Harold Allen, of Shelbyville, Texas, isn't afraid to take chances; he's a man who's willing to blind cast in search of bedding bass. His reward was the biggest bass of the 2009 Central Open on Toledo Bend.
"I was fishing a large flat on the north end of the lake that has a number of ditches crisscrossing it. Every spring in this area holds big females during the spawn," Allen explains. "The water was murky with very little visibility. It was impossible to sight fish. If you got close enough to see them you'd run them off the bed.
"Based on my previous experience in the area I knew they had a tendency to spawn against the root systems of the bigger stumps. So, I tried casting blind to the bigger wood with a 5-inch, watermelon red V&M Chop Stick Worm hoping for a good bite.

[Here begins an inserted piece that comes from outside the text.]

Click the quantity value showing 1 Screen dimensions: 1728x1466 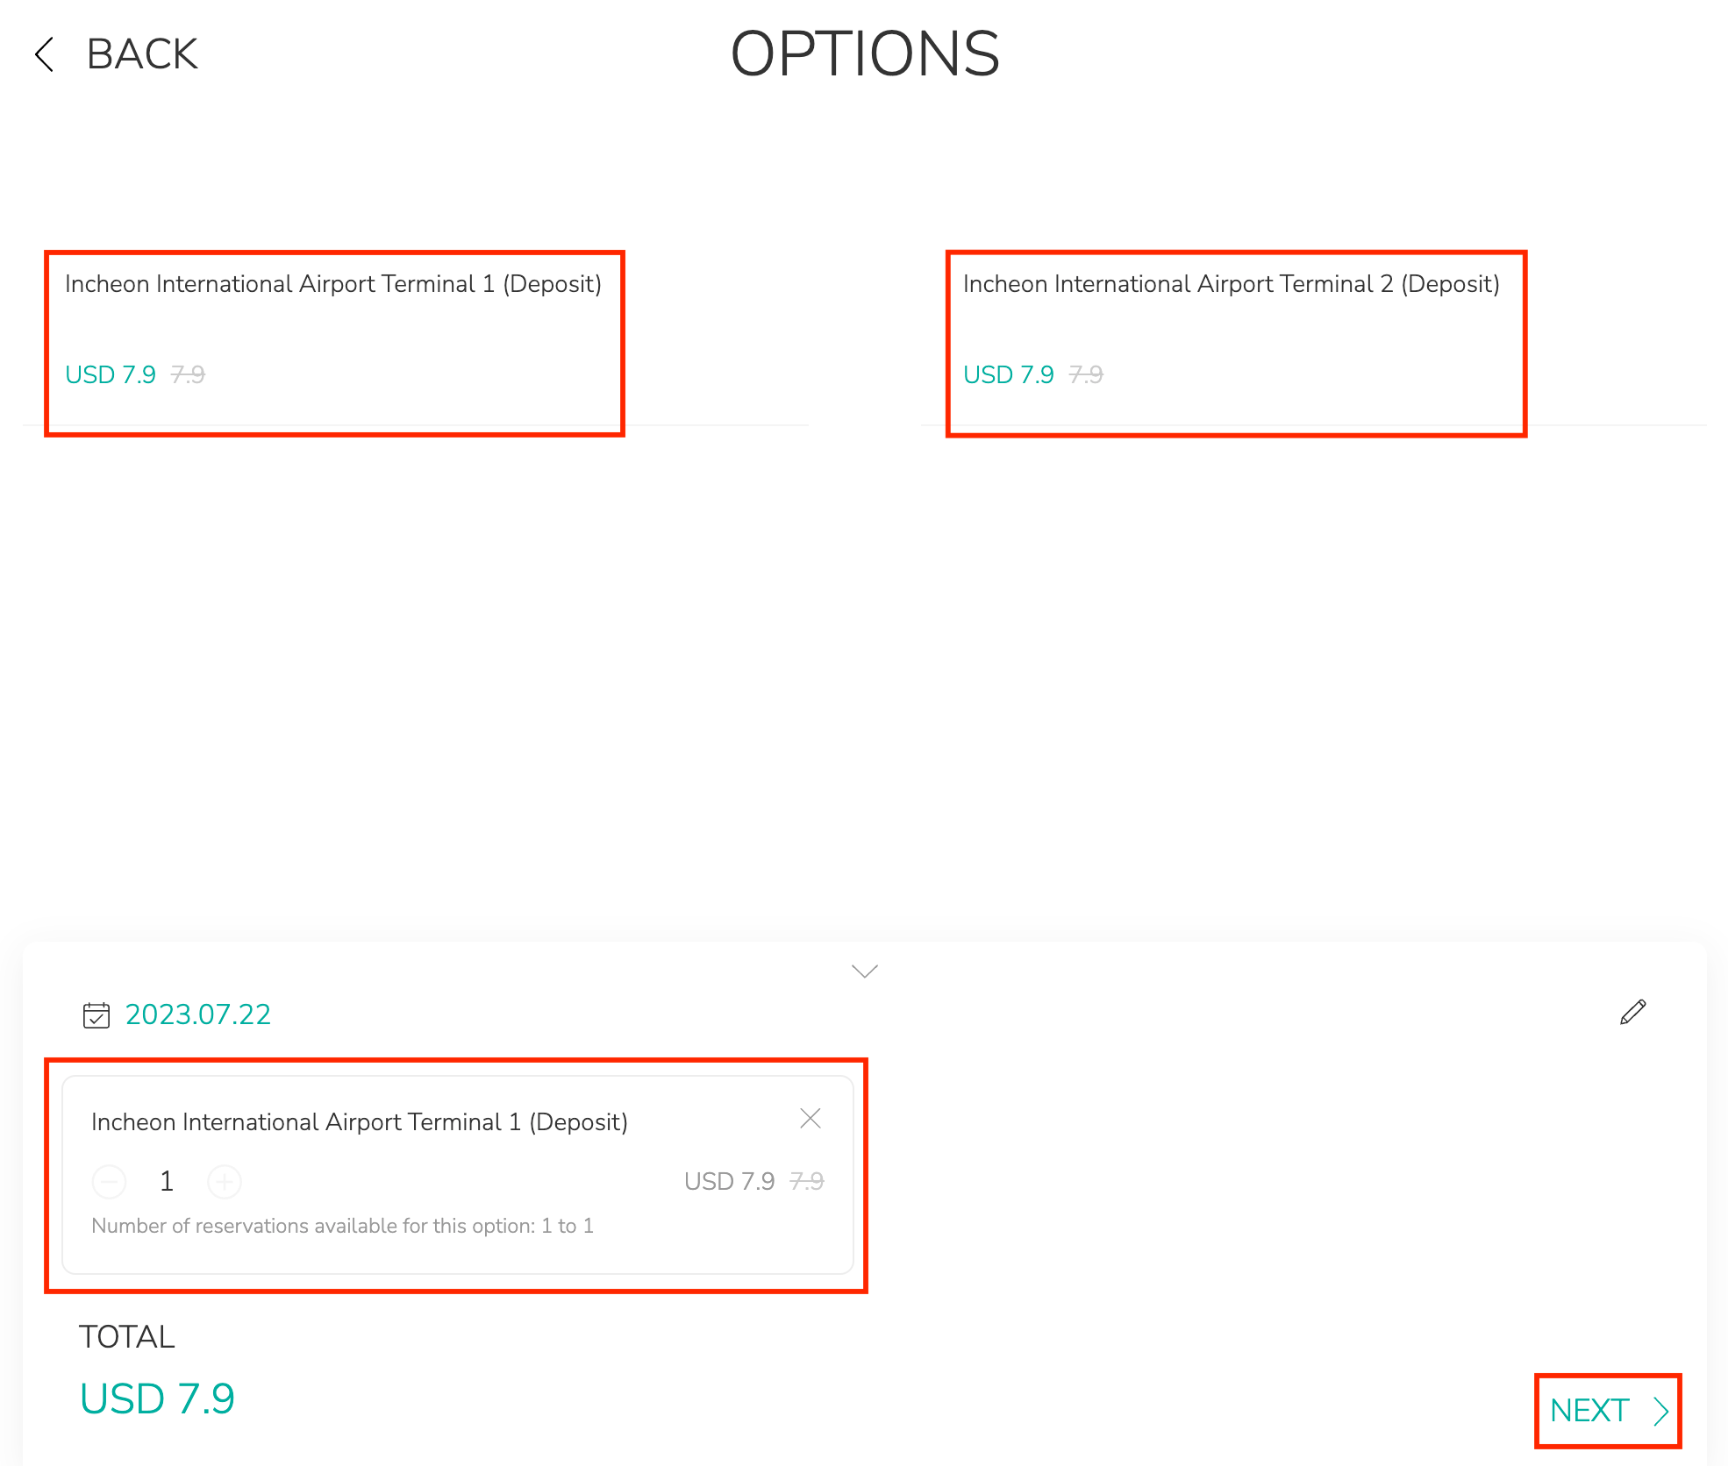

"I targeted a really big stump in 2 1/2 feet of water. She hit the bait almost instantly. There's no doubt in my mind that fish was on a bed. But it was one you couldn't see. I think a lot of guys are afraid to blind cast into likely areas for bedding bass. Instead they move up on the fish and get too close. Once you scare them they're almost impossible to catch.
"If you know where they're likely to spawn it makes sense to stay back and cast. You'll waste some casts, that's for sure. But the ones you don't waste will be more than worth the effort."
Allen's big bass was caught on a 6-foot, 6-inch Carrot Stix rod (medium-heavy action) with a Shimano Chronarch casting reel (5:1 gear ratio), 15-pound-test Triple Fish fluorocarbon line, a 1/16-ounce slip sinker and a 3/0 short shank, offset wide gap hook.